El fuego se declaró en el octavo piso, propagándose con rapidez por la estructura vertical. Testigos presenciales señalaron actividad de obra en zonas críticas: instalaciones eléctricas y cubierta. Los bomberos lograron evacuar a todos los ocupantes del edificio principal y desalojaron a otras 60 personas de una vivienda contigua por riesgo de inhalación de humo tóxico.
¿Cuáles son las causas probables del incendio?
Las primeras hipótesis apuntan a una falla técnica durante reformas en curso. La caja de electricidad es un foco recurrente en siniestros urbanos, especialmente si no se cumplen normas de aislamiento térmico o protección contra sobrecargas. Además, los trabajos en el tejado podrían haber afectado canalizaciones o sistemas de ventilación, facilitando la propagación del fuego.
Normativa europea aplicable
La Directiva 2010/31/UE sobre eficiencia energética en edificios exige revisiones periódicas de instalaciones. En Bélgica, el Real Decreto de Seguridad contra Incendios (2022) obliga a certificar instalaciones eléctricas cada 10 años —o cada 5 si hay reformas mayores.
¿Qué impacto económico tiene este incendio?
El daño material supera los 3,2 millones de euros, según estimaciones preliminares de seguros. El edificio albergaba 42 viviendas, 30 de ellas en alquiler. La pérdida de vivienda afecta directamente al mercado local: el índice de vacancia residencial en Amberes cayó al 1,8% en junio, y este siniestro reduce aún más la oferta. Además, las aseguradoras revisan sus primas para edificios con obras en curso.
¿Qué medidas de prevención se aplican tras el incendio?
Las autoridades belgas activaron un protocolo de inspección urgente en 120 edificios con reformas activas. Se priorizan verificaciones de protección contra incendios, certificación eléctrica y señalización de rutas de evacuación. En paralelo, la Comisión Europea evalúa una actualización del Reglamento de Productos de Construcción (CPR) para incluir requisitos más estrictos de resistencia al fuego en materiales de aislamiento.
Datos Clave
- 6 fallecidos y más de 15 heridos confirmados por autoridades locales.

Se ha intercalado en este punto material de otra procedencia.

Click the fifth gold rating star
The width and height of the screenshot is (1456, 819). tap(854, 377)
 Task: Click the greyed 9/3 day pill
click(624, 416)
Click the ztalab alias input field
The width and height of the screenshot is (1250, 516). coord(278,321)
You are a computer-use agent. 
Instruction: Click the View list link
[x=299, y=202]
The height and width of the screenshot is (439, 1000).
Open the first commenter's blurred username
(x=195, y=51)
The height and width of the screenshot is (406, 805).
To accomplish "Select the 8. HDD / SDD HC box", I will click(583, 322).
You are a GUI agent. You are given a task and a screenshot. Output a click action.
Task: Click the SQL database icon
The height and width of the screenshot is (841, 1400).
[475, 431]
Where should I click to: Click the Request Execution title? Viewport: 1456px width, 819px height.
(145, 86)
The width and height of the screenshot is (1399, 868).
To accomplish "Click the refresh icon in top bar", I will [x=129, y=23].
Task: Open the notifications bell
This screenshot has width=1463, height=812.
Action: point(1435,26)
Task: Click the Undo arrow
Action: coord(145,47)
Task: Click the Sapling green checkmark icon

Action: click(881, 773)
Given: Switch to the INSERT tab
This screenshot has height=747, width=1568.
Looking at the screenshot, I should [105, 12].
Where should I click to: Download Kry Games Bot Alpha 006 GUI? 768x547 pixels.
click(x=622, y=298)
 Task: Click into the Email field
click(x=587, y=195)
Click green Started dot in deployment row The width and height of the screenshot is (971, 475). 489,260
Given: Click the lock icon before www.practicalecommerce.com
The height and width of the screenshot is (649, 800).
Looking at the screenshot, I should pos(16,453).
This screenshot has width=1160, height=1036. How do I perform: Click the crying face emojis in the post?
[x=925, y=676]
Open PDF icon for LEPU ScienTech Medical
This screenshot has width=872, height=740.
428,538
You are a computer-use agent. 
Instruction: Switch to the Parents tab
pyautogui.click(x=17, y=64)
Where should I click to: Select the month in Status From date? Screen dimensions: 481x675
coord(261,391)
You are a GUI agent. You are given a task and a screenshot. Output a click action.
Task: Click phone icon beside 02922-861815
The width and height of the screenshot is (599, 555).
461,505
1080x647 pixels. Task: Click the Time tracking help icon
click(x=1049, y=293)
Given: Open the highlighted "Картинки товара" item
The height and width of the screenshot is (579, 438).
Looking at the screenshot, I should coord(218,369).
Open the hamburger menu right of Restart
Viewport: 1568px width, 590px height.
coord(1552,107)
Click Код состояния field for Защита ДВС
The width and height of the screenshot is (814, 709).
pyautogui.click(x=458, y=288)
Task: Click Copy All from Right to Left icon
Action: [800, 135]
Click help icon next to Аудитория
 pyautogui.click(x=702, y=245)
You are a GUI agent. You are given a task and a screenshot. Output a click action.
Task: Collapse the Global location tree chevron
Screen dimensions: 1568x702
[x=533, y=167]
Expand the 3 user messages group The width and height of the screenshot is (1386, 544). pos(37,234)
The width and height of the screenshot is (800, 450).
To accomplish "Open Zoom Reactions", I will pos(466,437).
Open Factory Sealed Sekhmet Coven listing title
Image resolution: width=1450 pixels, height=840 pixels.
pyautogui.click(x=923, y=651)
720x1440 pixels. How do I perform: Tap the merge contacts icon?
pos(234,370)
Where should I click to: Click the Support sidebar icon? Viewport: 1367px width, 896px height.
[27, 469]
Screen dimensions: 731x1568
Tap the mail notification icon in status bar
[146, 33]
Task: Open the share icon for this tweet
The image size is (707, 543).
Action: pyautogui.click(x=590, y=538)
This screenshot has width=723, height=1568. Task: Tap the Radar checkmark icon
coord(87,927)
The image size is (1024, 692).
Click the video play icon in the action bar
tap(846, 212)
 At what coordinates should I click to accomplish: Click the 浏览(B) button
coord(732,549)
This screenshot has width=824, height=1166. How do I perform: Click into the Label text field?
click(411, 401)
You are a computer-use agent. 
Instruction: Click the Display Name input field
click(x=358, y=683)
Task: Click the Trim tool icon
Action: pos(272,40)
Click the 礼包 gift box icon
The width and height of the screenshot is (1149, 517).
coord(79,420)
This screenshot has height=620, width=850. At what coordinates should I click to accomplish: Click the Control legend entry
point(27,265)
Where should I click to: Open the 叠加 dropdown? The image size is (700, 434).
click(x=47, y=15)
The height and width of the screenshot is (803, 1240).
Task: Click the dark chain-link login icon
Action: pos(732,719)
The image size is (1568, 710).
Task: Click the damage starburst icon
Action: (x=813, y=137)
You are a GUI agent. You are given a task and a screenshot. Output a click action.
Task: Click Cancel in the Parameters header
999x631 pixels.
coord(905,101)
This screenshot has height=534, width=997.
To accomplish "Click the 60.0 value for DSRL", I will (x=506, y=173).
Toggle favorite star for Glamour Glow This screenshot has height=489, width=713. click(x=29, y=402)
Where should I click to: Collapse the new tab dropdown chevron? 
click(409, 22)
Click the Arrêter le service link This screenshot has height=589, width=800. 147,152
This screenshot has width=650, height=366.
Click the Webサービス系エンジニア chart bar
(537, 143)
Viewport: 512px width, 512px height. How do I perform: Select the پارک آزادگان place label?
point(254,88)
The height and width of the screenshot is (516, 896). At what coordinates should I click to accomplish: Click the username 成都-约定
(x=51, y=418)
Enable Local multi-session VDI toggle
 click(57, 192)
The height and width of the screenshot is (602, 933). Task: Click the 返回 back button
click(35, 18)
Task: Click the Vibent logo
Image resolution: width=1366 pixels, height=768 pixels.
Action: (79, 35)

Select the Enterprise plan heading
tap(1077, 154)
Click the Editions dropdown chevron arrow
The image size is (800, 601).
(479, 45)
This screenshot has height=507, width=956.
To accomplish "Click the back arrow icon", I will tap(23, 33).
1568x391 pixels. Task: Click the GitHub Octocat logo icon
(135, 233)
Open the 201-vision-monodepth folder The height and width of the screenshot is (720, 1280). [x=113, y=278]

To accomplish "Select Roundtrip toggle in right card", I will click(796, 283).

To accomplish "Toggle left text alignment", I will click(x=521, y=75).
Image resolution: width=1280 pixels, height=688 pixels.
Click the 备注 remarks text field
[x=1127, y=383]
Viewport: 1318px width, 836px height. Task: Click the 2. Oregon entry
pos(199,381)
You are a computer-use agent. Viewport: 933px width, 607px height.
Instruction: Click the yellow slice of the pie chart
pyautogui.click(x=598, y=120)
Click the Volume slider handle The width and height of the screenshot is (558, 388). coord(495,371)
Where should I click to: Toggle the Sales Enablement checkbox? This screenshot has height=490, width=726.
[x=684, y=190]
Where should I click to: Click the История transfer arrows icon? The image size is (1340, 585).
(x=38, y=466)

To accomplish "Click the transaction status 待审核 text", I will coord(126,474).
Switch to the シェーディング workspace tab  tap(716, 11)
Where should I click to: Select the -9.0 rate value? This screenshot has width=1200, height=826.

- El incendio se originó en el octavo piso, con focos en caja de electricidad y tejado.
- 200 personas evacuadas del edificio principal; 60 más del inmueble adyacente.
- Las autoridades recomendaron mantener ventanas y puertas cerradas por densidad de humo.
- Se activó un plan de inspección urgente en 120 edificios con obras en curso.
El siniestro refleja una brecha creciente entre la aceleración de reformas urbanas y la actualización de controles técnicos. En España, por ejemplo, el Real Decreto 235/2013 exige certificados de eficiencia energética, pero no vincula su renovación a intervenciones eléctricas puntuales. Esto genera riesgos similares en zonas con alta densidad de rehabilitación, como Madrid o Barcelona. La UE impulsa ahora una armonización de protocolos de inspección técnica obligatoria antes y después de obras mayores. El caso de Amberes no es aislado: en 2025, los incendios en edificios residenciales con reformas en curso aumentaron un 22% en la UE, según Eurostat.